Will the new emir, Sheikh Nawaf al-Ahmad al-Sabah, continue Kuwait’s independent foreign policy? So far, the tea leaves favor stability: Sheikh Nawaf, shortly after his ascension to the throne, requested that the existing cabinet remain in place until after the parliamentary election is held on Dec. 5, signaling a desire for continuity during the transition period and beyond. A consistent foreign policy is likely because Kuwait’s domestic and foreign policies are linked.

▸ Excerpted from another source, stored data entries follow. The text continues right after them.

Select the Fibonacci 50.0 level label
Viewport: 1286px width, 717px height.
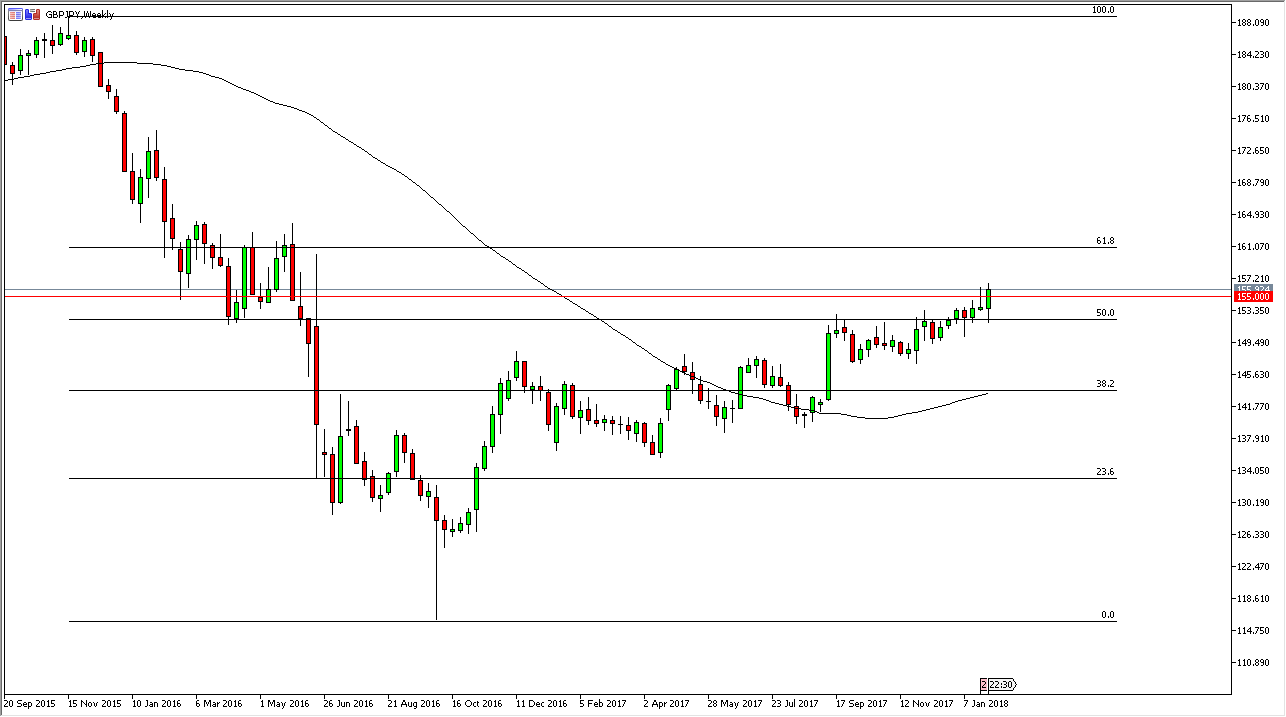pos(1105,313)
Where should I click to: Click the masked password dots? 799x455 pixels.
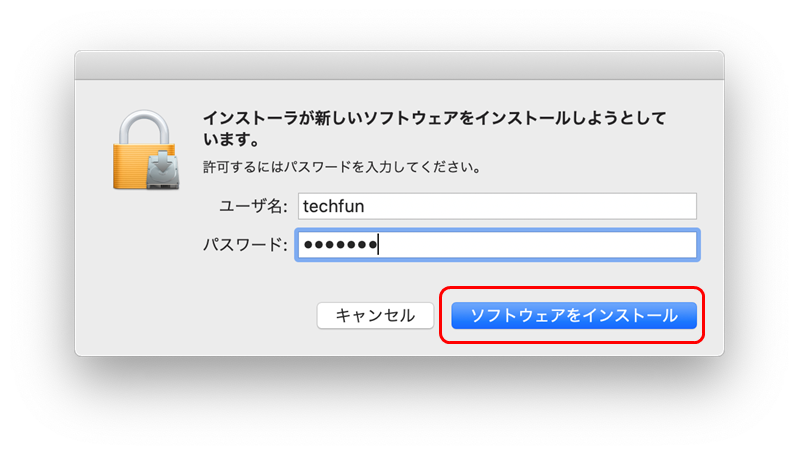340,245
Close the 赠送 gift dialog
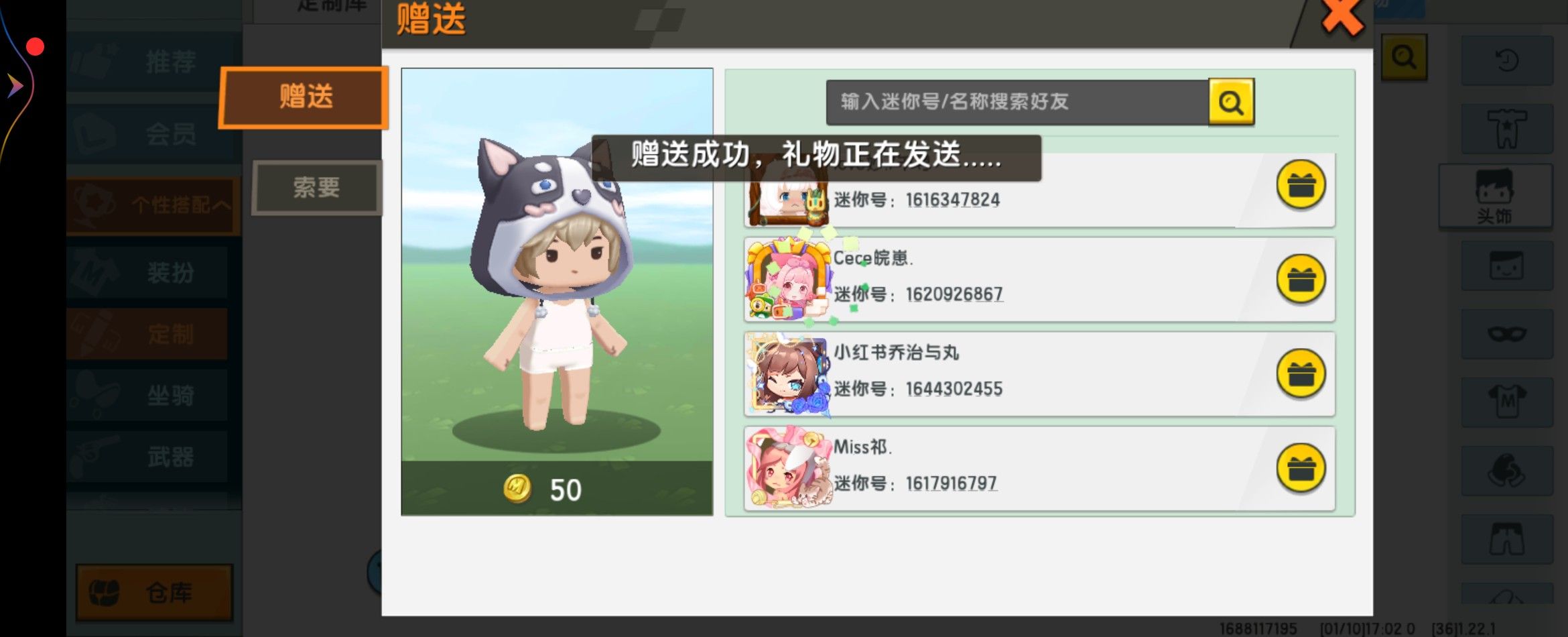1568x637 pixels. (1342, 17)
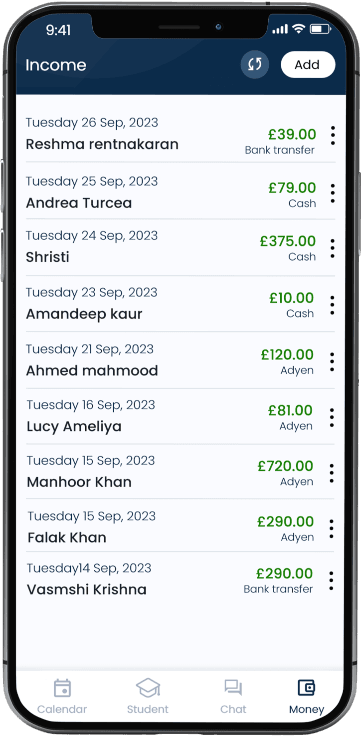Select the Money tab
Screen dimensions: 361x736
[307, 696]
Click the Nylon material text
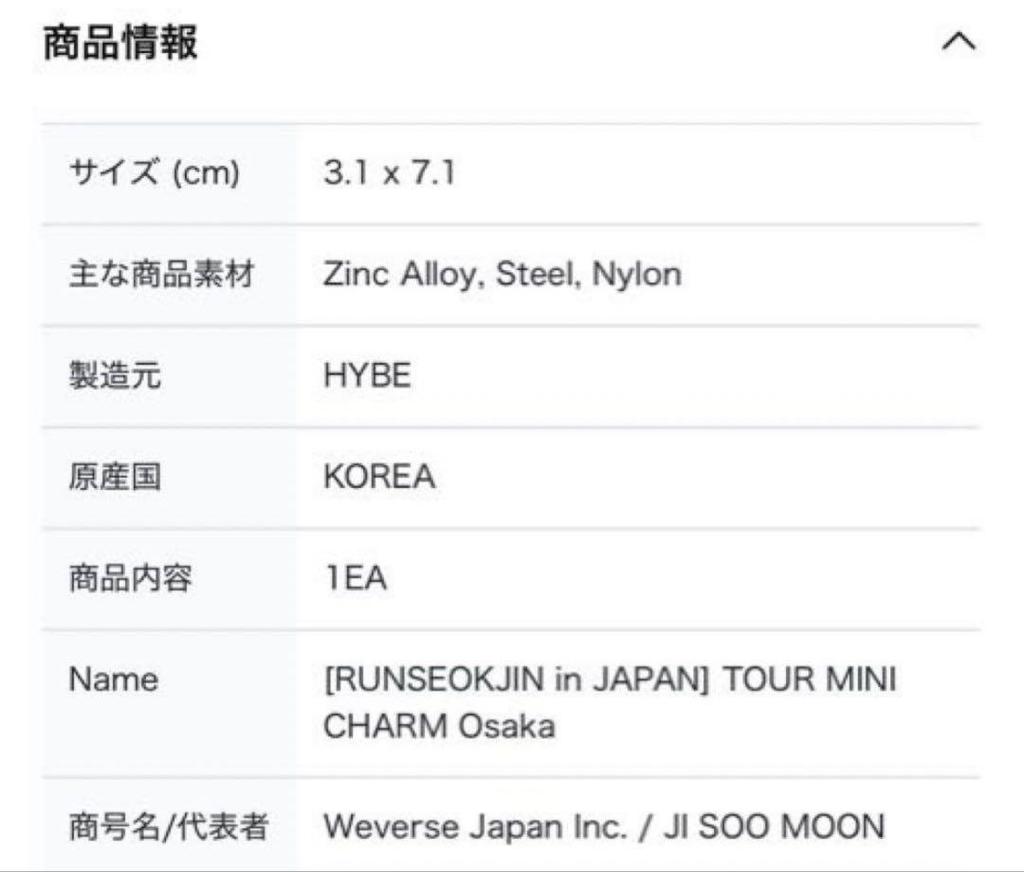The image size is (1024, 872). (x=637, y=274)
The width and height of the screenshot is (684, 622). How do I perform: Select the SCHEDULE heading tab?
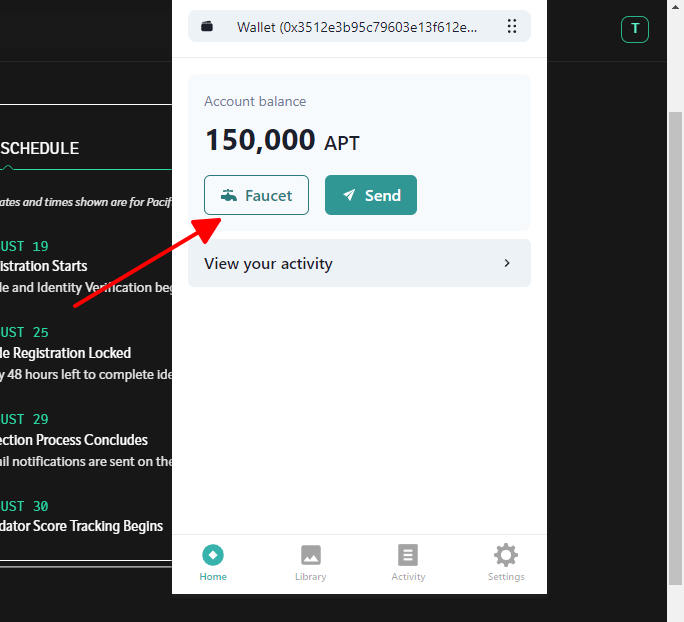(40, 148)
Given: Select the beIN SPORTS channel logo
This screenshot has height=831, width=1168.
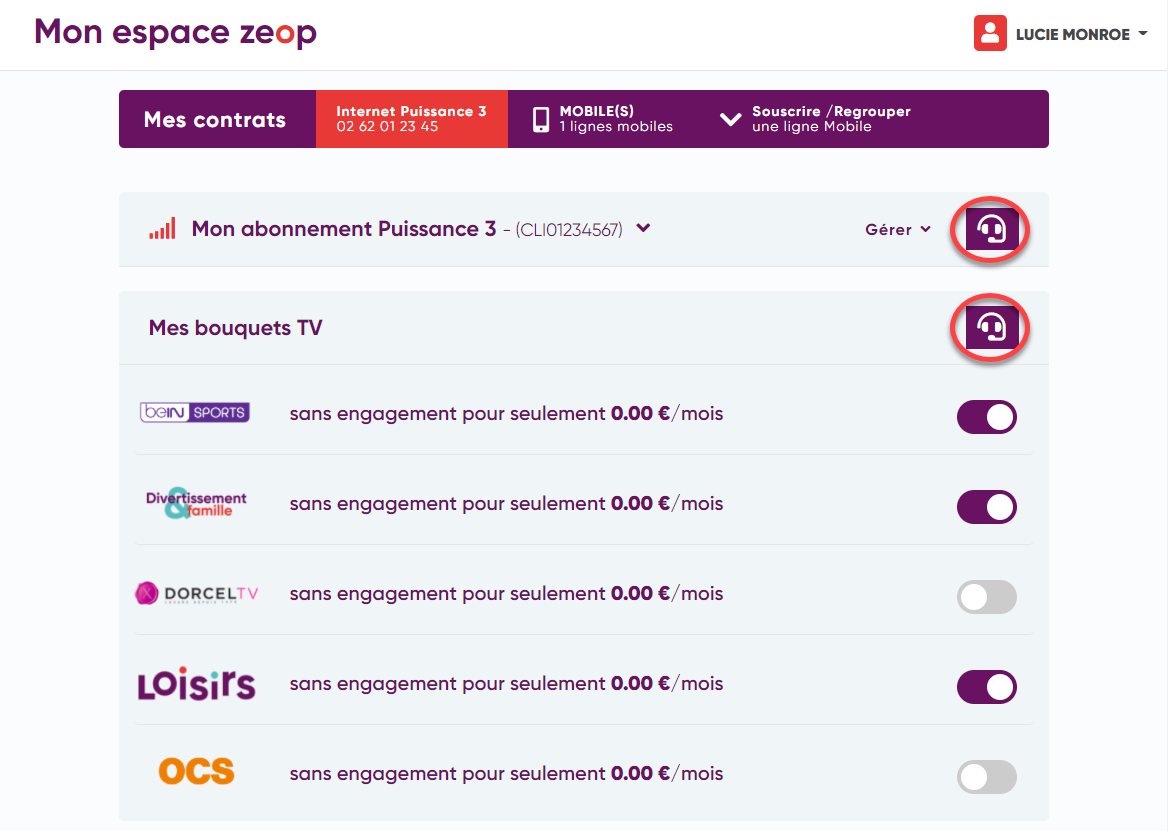Looking at the screenshot, I should [194, 412].
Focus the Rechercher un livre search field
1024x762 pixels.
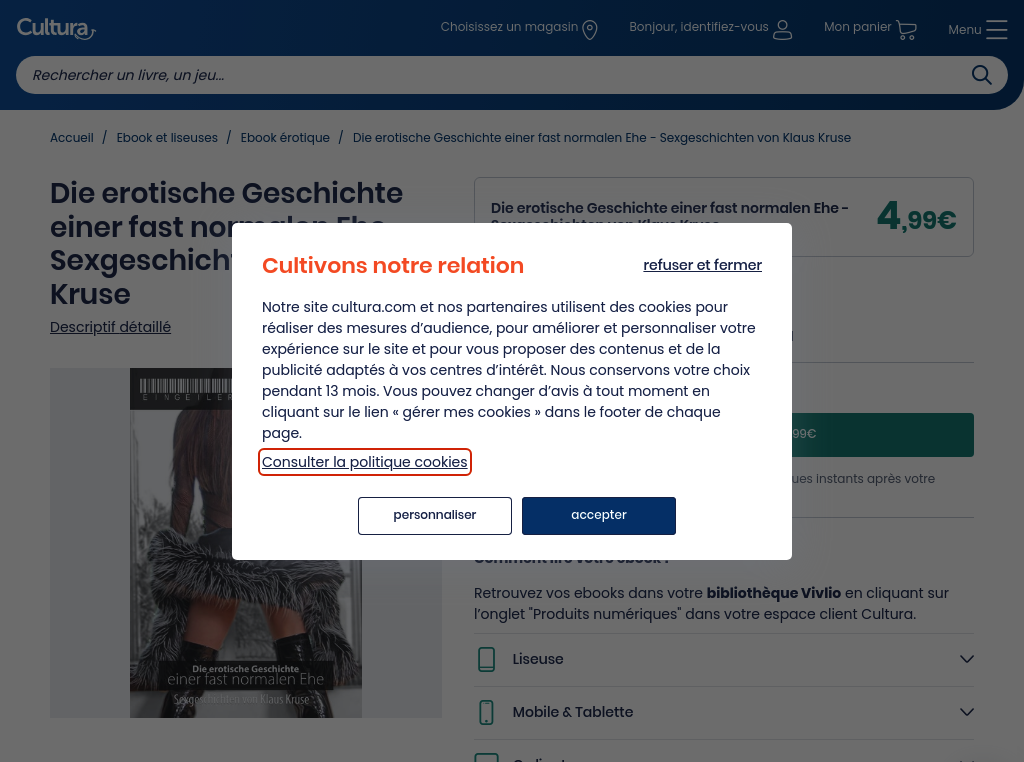[x=490, y=75]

Kuwait’s pluralistic domestic political environment—protected by its 1962 constitution that grants parliament the power to question ministers, and propose and block legislation—has helped sustain its pluralistic foreign policy stance. Kuwait, unlike its neighbors Saudi Arabia and the UAE, has not designated the Muslim Brotherhood a terrorist organization, largely because the Brotherhood has been a part of the Kuwaiti political environment since the 1950s. And although the Kuwaiti Muslim Brotherhood has at times been part of a broad-based political opposition, it has never been considered fundamentally threatening to the Kuwaiti system or government. Further, Kuwait has not demonized Iran to the same extent as neighboring Saudi Arabia; it houses a politically active, though not oppositional, Shiite minority that has participated in parliament for decades and forms an important part of the country’s merchant community. In fact, between the years of 2012 and 2016, during an opposition boycott, Shiite Islamist blocs, which in recent years are largely loyalist, represented the largest contingent in parliament. Given their prominence in bolstering the political status quo, the monarchy cannot isolate Kuwait’s Shiites as a fifth column in the way that Saudi Arabia has done—it would be nonsensical and unproductive.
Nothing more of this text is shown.